-- EXERCISE AIM --
Look for "name" in each line of the records, and copy the lines that have it.

[Collected data]

######

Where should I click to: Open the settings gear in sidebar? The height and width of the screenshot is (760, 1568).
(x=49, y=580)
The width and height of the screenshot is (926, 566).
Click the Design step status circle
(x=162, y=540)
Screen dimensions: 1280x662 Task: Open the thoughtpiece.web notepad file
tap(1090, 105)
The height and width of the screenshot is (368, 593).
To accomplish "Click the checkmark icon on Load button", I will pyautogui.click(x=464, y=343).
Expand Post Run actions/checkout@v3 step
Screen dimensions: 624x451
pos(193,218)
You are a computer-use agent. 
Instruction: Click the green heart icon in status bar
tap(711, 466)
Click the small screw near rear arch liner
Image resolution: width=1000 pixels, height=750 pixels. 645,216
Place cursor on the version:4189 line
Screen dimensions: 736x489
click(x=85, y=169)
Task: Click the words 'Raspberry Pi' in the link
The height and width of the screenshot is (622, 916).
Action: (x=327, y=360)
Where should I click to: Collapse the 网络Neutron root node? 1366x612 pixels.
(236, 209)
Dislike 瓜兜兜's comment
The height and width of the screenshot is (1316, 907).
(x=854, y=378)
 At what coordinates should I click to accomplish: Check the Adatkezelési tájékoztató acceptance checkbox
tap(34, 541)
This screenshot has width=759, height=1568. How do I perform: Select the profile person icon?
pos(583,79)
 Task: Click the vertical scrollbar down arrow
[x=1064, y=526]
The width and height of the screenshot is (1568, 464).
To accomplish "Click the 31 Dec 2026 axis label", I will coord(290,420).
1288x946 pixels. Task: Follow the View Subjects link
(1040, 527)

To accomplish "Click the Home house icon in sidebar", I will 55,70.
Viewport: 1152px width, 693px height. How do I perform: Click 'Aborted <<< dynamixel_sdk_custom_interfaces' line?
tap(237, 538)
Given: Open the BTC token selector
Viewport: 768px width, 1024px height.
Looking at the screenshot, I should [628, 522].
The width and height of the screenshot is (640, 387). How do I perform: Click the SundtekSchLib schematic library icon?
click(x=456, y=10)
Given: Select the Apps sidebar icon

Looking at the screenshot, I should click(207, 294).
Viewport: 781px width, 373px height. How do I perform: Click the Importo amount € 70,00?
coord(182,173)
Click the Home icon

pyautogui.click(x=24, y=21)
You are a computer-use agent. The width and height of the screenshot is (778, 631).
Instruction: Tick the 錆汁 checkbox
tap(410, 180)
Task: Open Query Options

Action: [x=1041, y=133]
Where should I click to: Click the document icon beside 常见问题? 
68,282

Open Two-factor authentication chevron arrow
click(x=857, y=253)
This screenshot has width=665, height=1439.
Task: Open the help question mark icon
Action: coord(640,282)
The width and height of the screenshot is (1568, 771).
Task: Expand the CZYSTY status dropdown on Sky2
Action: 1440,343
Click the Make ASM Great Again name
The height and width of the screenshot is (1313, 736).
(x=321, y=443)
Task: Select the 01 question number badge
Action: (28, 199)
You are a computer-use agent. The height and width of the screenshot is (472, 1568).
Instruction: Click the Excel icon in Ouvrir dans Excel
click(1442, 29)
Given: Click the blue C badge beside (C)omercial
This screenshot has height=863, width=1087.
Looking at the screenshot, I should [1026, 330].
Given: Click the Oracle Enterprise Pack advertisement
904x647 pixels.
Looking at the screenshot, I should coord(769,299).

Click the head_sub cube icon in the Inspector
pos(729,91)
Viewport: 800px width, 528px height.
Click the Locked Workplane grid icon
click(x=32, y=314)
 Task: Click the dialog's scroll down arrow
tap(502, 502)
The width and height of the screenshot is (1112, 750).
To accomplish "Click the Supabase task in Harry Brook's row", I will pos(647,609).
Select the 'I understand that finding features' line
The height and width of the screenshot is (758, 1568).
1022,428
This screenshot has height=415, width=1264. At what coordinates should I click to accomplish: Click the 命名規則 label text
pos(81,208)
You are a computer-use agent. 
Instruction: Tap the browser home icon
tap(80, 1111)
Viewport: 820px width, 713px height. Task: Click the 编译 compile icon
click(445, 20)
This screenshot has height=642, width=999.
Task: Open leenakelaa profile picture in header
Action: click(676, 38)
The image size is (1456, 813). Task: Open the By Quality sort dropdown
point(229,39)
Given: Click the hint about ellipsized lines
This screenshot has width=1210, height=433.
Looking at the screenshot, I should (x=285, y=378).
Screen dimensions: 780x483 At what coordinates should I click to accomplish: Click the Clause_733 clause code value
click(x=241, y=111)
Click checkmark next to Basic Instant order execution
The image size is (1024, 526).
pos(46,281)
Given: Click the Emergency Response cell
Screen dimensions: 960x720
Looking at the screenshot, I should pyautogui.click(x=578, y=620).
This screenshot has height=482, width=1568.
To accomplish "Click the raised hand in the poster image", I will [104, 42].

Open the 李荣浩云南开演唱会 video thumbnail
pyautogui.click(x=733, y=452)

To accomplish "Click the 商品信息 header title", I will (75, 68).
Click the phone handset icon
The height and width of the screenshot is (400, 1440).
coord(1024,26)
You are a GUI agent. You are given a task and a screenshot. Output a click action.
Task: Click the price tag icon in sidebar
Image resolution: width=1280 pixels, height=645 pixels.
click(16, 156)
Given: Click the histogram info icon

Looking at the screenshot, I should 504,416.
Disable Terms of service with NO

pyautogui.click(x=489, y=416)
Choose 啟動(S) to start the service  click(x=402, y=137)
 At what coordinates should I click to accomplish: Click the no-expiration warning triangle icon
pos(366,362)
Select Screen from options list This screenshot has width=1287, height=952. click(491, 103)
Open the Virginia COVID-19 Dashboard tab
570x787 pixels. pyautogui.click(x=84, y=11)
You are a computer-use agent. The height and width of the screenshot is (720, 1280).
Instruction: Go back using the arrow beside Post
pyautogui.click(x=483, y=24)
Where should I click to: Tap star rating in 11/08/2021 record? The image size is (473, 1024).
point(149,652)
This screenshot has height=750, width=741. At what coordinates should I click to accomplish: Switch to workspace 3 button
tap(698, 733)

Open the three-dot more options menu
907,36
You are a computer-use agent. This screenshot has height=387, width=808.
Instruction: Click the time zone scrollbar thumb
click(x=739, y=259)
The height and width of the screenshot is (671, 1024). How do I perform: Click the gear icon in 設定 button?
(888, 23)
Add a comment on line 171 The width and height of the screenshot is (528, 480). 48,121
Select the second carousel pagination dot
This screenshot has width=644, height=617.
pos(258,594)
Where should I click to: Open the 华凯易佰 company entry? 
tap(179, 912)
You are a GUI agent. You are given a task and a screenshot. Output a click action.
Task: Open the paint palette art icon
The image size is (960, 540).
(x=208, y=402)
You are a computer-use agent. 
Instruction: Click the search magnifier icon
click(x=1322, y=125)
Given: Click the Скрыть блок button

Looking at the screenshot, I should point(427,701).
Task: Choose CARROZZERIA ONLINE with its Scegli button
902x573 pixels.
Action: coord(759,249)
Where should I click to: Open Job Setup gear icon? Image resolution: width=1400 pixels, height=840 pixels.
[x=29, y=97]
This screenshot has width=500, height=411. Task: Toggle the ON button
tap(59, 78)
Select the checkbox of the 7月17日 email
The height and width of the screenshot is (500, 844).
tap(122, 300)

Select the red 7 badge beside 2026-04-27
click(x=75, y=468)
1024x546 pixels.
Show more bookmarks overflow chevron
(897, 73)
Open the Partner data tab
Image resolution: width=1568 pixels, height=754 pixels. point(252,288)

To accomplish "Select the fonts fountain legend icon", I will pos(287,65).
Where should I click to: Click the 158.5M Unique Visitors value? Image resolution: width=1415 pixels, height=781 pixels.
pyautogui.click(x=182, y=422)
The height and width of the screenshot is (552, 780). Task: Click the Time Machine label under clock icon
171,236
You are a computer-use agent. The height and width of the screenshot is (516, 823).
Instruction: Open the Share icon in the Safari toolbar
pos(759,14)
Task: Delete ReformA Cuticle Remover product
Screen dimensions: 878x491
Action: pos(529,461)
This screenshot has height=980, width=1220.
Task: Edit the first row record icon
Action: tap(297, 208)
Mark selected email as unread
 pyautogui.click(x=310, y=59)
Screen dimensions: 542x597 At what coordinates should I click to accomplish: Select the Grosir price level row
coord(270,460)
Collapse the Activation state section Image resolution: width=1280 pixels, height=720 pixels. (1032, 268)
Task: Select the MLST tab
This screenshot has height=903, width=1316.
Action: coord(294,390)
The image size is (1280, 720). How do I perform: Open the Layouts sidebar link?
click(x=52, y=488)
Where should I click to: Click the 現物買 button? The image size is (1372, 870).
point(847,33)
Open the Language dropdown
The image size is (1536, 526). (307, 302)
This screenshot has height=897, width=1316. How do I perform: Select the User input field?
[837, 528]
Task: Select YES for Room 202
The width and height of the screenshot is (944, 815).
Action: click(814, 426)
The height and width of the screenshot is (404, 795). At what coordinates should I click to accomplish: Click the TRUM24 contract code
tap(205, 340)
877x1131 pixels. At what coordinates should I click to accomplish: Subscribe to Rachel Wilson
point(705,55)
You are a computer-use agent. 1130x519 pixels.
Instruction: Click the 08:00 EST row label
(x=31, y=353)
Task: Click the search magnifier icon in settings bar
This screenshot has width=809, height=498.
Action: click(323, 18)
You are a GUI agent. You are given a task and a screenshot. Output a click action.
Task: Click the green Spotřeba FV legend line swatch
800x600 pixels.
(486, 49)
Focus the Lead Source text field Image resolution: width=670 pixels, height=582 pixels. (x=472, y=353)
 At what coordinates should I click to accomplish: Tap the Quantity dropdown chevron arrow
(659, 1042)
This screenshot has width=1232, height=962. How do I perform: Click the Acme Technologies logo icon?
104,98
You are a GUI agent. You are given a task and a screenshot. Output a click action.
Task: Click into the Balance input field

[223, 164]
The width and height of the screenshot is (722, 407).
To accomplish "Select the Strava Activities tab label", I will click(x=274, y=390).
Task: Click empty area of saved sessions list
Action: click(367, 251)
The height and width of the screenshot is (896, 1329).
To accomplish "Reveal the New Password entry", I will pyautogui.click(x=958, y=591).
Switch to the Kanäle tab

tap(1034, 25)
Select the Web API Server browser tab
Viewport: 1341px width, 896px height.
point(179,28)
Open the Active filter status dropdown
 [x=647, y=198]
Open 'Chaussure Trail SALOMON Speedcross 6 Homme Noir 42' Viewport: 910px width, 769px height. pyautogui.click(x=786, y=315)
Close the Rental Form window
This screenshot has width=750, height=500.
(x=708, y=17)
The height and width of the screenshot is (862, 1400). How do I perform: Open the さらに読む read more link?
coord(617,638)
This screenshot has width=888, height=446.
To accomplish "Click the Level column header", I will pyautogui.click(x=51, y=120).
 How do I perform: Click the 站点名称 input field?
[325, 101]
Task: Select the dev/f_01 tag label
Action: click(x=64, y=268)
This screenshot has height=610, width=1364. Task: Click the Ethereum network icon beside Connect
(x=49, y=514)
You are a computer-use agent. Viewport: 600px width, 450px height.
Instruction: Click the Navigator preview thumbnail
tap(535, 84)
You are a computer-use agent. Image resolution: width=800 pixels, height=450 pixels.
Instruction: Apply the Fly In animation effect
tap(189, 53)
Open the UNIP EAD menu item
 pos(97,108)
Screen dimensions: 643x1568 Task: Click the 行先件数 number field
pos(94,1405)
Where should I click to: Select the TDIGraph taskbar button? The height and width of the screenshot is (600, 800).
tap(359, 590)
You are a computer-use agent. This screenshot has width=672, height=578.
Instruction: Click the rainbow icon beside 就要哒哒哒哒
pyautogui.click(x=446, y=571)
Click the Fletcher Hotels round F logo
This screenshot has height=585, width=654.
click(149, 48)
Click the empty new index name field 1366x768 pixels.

######

-- RESPONSE TO THIS TASK --
Click the Make ASM Great Again name
Click the empty new index name field 1366x768 pixels.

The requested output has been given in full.